• [WHAT THIS TASK INVOLVES]
Word for word, give the records again, dropping any picture they hold.

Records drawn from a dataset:
- - - - - - -

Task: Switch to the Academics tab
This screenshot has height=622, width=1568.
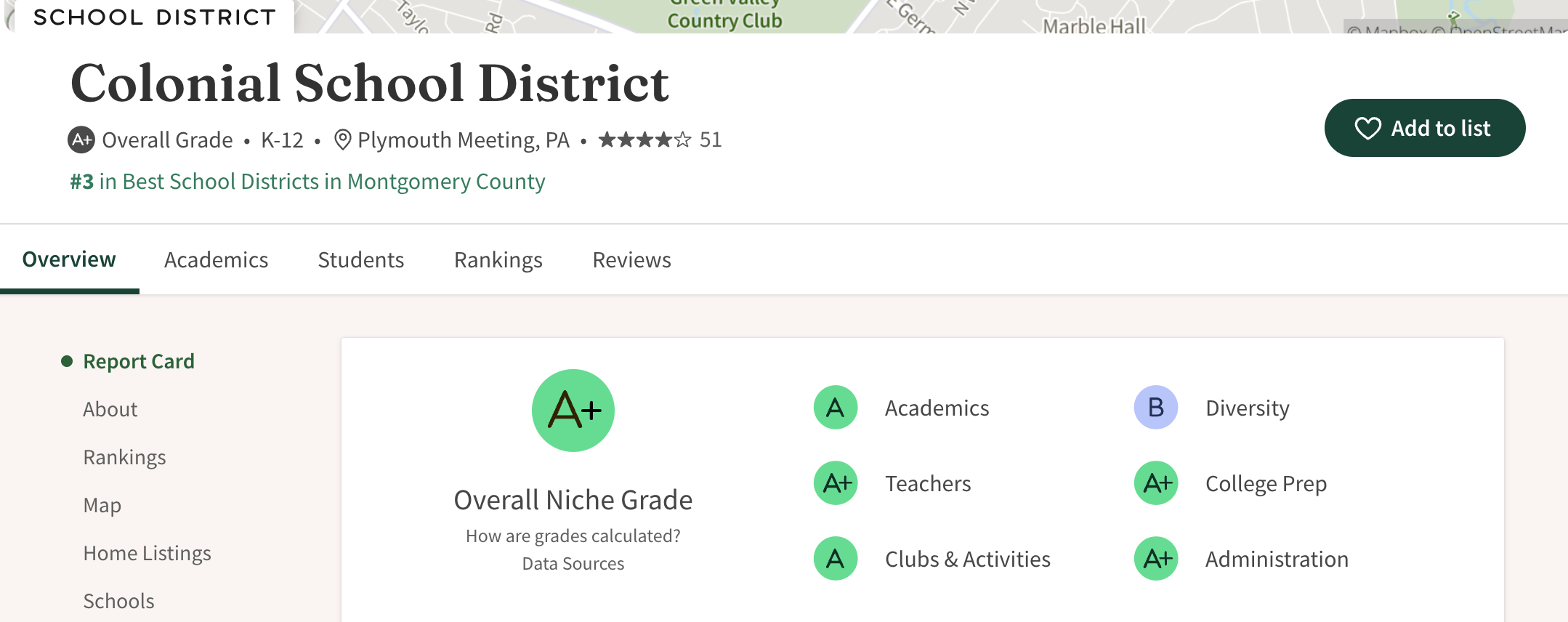Action: coord(216,260)
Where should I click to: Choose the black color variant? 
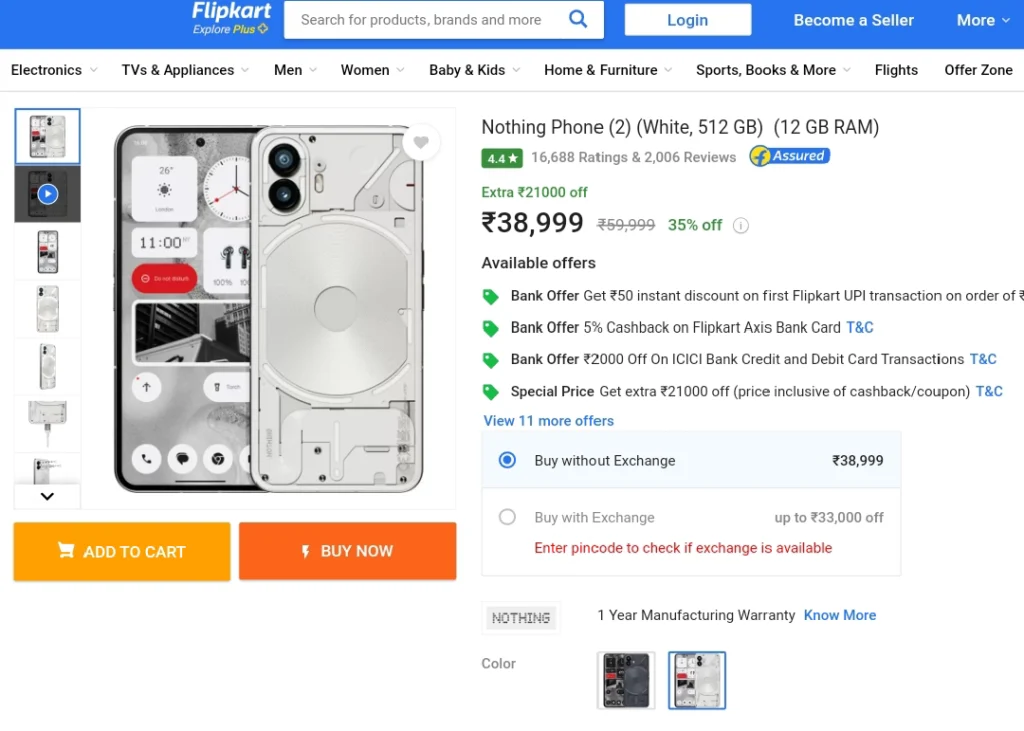coord(626,680)
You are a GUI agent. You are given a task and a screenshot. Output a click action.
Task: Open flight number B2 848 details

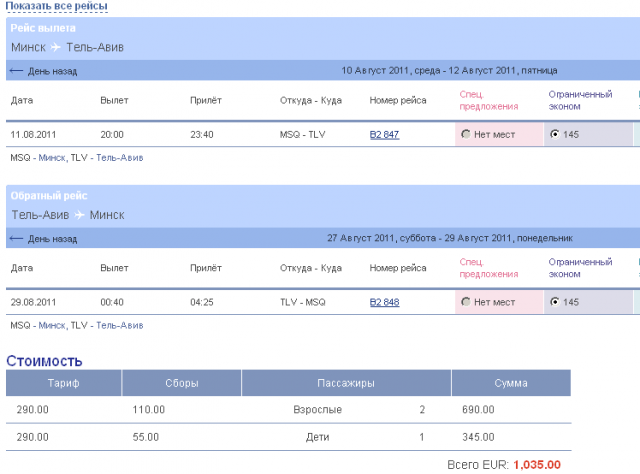click(x=385, y=302)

- - - - - - -

• [SOLVED PROBLEM]
Task: Switch to the Academics tab
This screenshot has height=622, width=1568.
Action: coord(216,260)
Where should I click to: Choose the black color variant? 
coord(626,680)
You are a GUI agent. You are given a task and a screenshot. Output a click action.
Task: Open flight number B2 848 details

click(x=385, y=302)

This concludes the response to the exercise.